Do., 09.05.2019

Samuelis Baumgarte präsentiert die drei führenden Positionen des deutschen Informel Spielarten von Freiheit

Die Galeriemitarbeiter Petra Schreiner und Tobias Linden blättern im Katalog, der neben den gezeigten Werken auch wichtige Informationen zur informellen Malerei in Deutschland und Europa bereit hält.

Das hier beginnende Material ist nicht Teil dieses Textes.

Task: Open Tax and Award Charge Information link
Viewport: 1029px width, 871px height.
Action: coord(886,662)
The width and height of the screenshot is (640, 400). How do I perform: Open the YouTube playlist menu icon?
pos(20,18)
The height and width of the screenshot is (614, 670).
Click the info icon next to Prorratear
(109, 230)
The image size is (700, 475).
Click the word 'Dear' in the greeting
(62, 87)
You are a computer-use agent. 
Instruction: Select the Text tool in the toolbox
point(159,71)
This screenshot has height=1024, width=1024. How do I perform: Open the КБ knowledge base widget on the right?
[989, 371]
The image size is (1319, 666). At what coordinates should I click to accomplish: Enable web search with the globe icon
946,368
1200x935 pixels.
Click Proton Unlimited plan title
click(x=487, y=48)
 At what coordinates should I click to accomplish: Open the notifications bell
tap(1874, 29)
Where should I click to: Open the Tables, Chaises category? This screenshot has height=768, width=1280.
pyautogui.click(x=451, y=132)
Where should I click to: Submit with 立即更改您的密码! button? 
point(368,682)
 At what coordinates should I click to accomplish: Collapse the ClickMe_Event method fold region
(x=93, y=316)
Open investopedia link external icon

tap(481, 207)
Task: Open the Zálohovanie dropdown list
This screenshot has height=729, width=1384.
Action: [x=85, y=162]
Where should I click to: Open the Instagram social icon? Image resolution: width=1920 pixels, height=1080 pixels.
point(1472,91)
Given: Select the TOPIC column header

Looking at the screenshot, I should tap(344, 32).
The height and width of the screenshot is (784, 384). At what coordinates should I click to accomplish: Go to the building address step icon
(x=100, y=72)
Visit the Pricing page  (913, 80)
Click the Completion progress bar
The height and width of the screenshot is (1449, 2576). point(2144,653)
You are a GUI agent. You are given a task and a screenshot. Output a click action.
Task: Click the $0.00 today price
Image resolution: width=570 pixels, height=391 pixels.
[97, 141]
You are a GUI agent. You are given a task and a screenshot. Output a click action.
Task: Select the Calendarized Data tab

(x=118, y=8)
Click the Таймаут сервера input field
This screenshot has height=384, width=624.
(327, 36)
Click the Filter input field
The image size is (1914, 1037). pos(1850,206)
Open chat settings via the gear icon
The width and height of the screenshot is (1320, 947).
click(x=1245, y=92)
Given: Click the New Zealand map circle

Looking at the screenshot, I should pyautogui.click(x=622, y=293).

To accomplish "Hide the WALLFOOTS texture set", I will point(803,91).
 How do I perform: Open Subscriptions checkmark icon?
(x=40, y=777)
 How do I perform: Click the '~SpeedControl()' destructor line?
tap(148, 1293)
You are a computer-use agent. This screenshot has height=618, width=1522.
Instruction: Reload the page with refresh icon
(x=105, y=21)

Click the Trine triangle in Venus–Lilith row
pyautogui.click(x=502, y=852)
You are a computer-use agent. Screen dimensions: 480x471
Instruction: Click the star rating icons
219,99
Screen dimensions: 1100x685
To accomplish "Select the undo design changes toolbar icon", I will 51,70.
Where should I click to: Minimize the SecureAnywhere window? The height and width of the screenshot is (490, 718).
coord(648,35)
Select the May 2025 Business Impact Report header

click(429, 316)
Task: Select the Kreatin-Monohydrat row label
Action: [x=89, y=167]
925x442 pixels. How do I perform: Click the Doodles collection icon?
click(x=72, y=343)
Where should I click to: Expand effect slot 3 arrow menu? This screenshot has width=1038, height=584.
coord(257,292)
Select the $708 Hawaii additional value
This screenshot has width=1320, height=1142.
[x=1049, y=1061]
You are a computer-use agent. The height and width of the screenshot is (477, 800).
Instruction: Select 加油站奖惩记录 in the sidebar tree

Die Galeriemitarbeiter Petra Schreiner und Tobias Linden blättern im Katalog, der neben den gezeigten Werken auch wichtige Informationen zur informellen Malerei in Deutschland und Europa bereit hält. Foto: Bernhard Pierel

Von Uta Jostwerner

Bielefeld (WB). Es lebe die Freiheit! Wer dieser Tage der Samuelis Baumgarte Galerie einen Besuch abstattet, erhält ein Gefühl davon, was es heißt, frei zu sein – frei im Sinne einer Kunst, die alle gegenständlichen Fesseln abgestreift hat. Mit Karl Otto Götz, Bernhard Schultze und Fred Thieler präsentiert Baumgarte die drei führenden deutschen Maler des Informel.

Nach einem Klima der Angst und Repression entwickelte sich nach dem Zweiten Weltkrieg eine Malerei, die begrenzte Formen oder darstellende Motive ablehnte und ihnen eine impulsive und ungestüme Schaffenskraft entgegen setzte. Informel bezeichnet keinen einheitlichen Stil, sondern charakterisiert eine künstlerische Haltung, die alle Sparten der Kunst ergriff und zur Avantgarde der 1950er Jahre wurde.

Fließende Bildsprache

Drei unterschiedliche schöpferische Ausprägungen sind bei Baumgarte zu sehen. Nach einer vom Expressionismus und Surrealismus geprägten Phase entdeckte Karl Otto Götz (1914 - 2017) die gleitende Wirkung von Tapetenkleister in Verbindung mit Farbe. Unter Zuhilfenahme eines Rakels, eines Kratzeisens, entstanden Gemälde in einer dynamisch fließenden Bildsprache. Neben Werken, die überwiegend in Schwarz gehalten sind, präsentiert die Galerie auch zwei leuchtend farbintensive Arbeiten aus der Serie »Giverny«.

Neben Götz zeigte sich auch Bernard Schultze (1915 - 2005) durch die intensive Auseinandersetzung mit dem abstrakten Expressionismus bewegt von der Intensität des gestischen Ausdrucks. Ab 1952 erarbeitet sich der Künstler eine organische bis labyrinthische Formensprache, die voller Geheimnisse zu stecken scheint. Hervorzuheben ist einerseits eine seltene Kreide-Grisaille, die unter dem Titel »Irgendwo lauert es« urwüchsig-verflochtene Gewebe zeigt. Andererseits integrierte Schultze ab 1962 auch so genannte plastische reliefartige »Migofs« – skulpturale Wesen aus Pappmaché, Farbe und Drahtgeflecht, die aus der Leinwand in den Raum wuchern.

Ichbezogenheit des Künstlers

Auch der renommierte Künstler Fred Thieler (1916 - 1999) verabschiedete sich nach seinen Studienreisen nach Paris, dem Zentrum des Informel, von der gegenständlichen Malerei und schuf farbgewaltige Werke, bei denen er sich unterschiedlicher Techniken bediente. Mal bespritzte und betropfte er die am Boden liegende Leinwand, mal krakelte er im gestischen Duktus über den Bildträger. Auch die Collage und Decollage findet Verwendung, ebenso wie die Spachteltechnik. »Deutlich wird hier in besonderem Maße ein Schaffensprozess, der aus sich selbst heraus kommt und die Ichbezogenheit des Künstlers hervortreten lässt«, sagt Petra Schreiner, Assistentin der Galerieleitung.

Die Ausstellung in der Samuelis Baumgarte Galerie, Niederwall 10, läuft bis zum 31. August. Geöffnet: montags bis freitags von 10 bis 18, samstags von 10 bis 14 Uhr.

Am Mittwoch, 3. Juli, findet von 19 bis 21 Uhr eine öffentliche Führung und Gesprächsrunde mit Gabriele Thieler, der Tochter von Fred Thieler, und Ulrich Rossol statt. Eine weitere Führung wird am Freitag, 9. August, von 17 bis 18 Uhr angeboten. Dazu ist eine Anmeldung unter Telefon 0521/560310 erforderlich.